The researchers offered TopCoder what they thought would be an impossible goal: to develop a predictive algorithm that was an order of magnitude better than either a custom solution developed by Arnaout or the NIH's standard approach (MegaBLAST) and that could scale up to mounting data demands. To do this, they had to first reframe the problem, translating it so that it could be accessible to individuals not trained in computational biology. Among the 84 solutions produced by the TopCoder Community, 16 were an improvement over MegaBLAST with one over 970 times faster than either and was produced during a two week long competition costing just $6,000.

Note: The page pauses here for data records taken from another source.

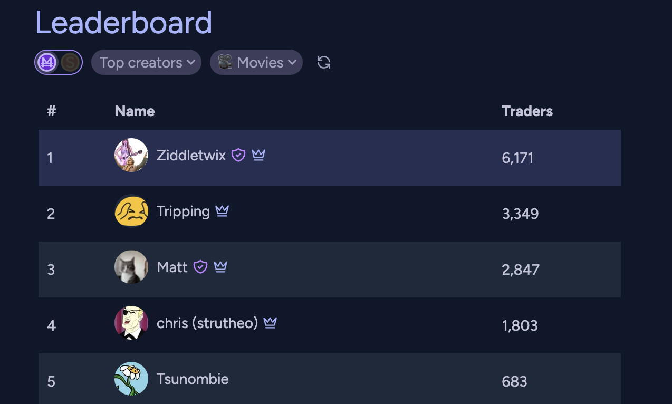Select the mana currency toggle icon
The image size is (672, 404).
47,63
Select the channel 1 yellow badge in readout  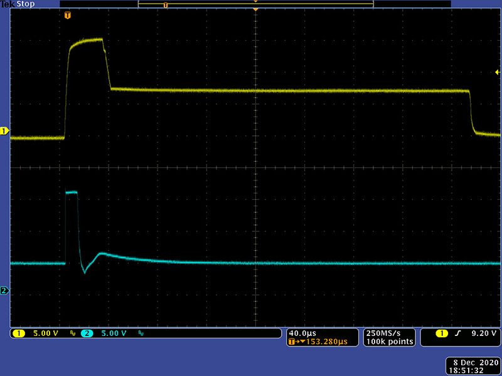pos(19,333)
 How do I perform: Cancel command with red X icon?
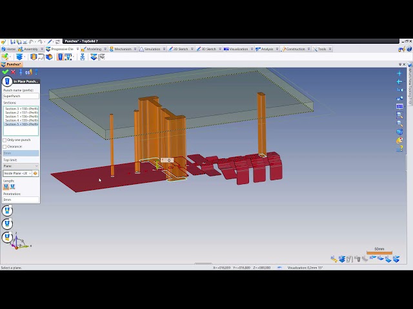pos(13,72)
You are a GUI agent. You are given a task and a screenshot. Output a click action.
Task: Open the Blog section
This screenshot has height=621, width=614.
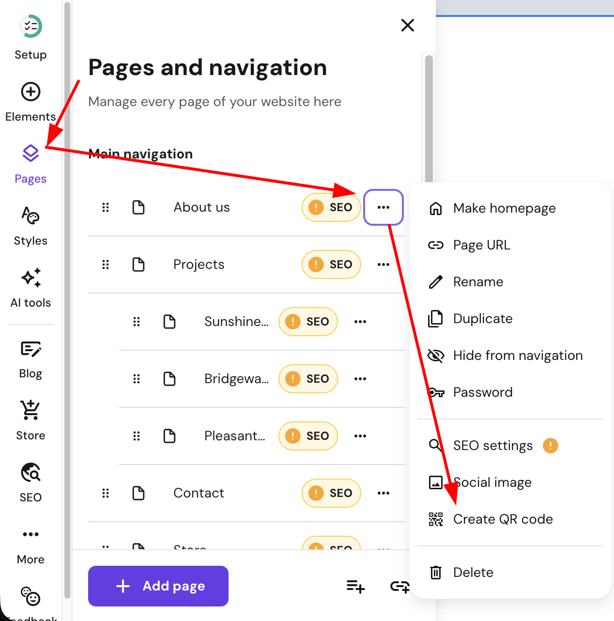(x=31, y=349)
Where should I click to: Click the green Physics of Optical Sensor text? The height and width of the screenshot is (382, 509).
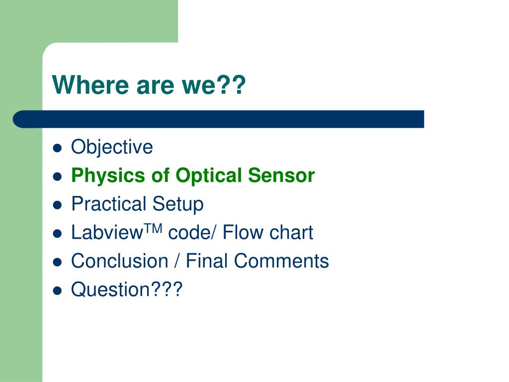pos(193,176)
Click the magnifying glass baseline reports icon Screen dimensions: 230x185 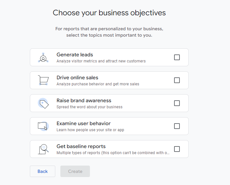(x=43, y=149)
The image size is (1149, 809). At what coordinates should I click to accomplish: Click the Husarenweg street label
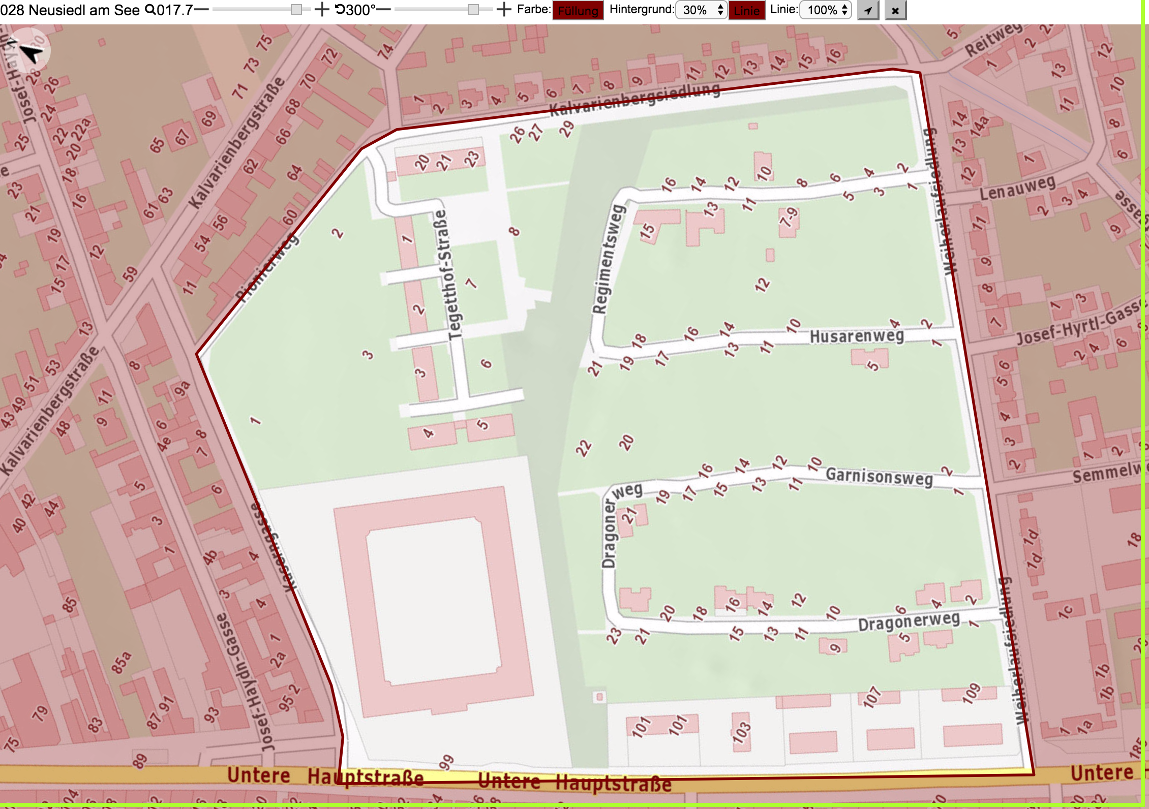pyautogui.click(x=857, y=336)
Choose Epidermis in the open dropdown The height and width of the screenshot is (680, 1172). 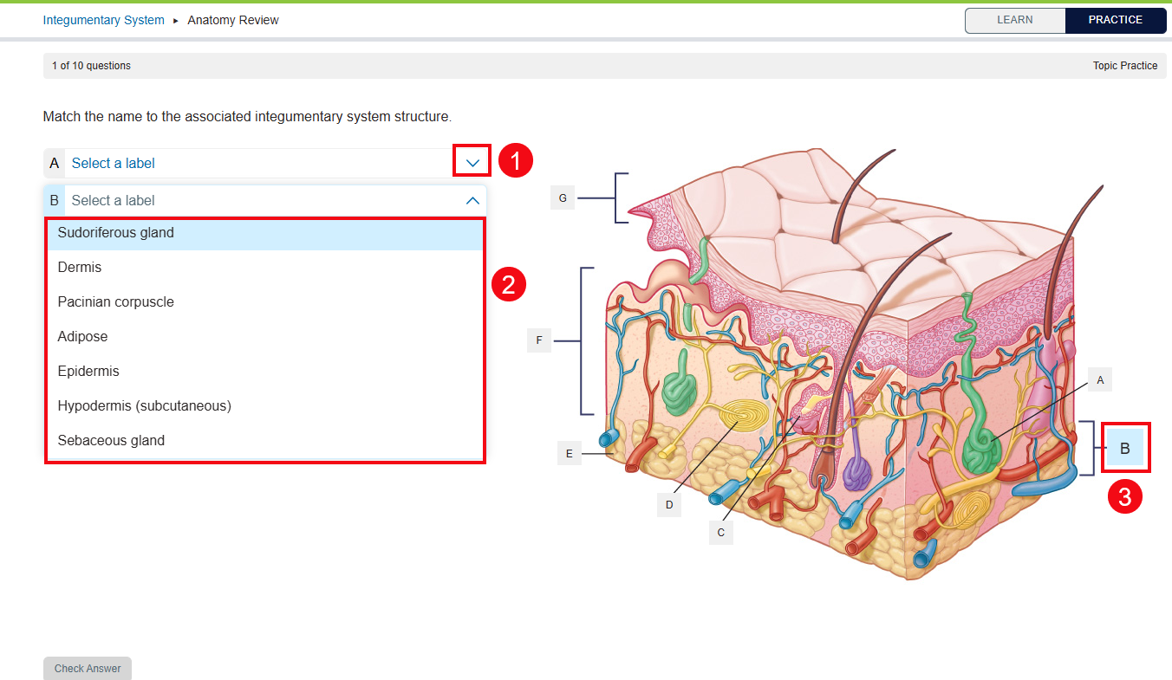pyautogui.click(x=88, y=371)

"This is a proof-of-concept demonstration that we can bring people together not only from different schools and different disciplines, but from entirely different economic sectors, to solve problems that are bigger than one person, department or institution," said Eva Guinan , HMS associate professor of radiation oncology at Dana-Farber Cancer Institute and director of the Harvard Catalyst Linkages Program. "Given how complicated the immune system is, this has been a particularly formidable biological problem, and building tools for solving it has been hard and time-consuming. We were stunned by the power of these results and their potential application."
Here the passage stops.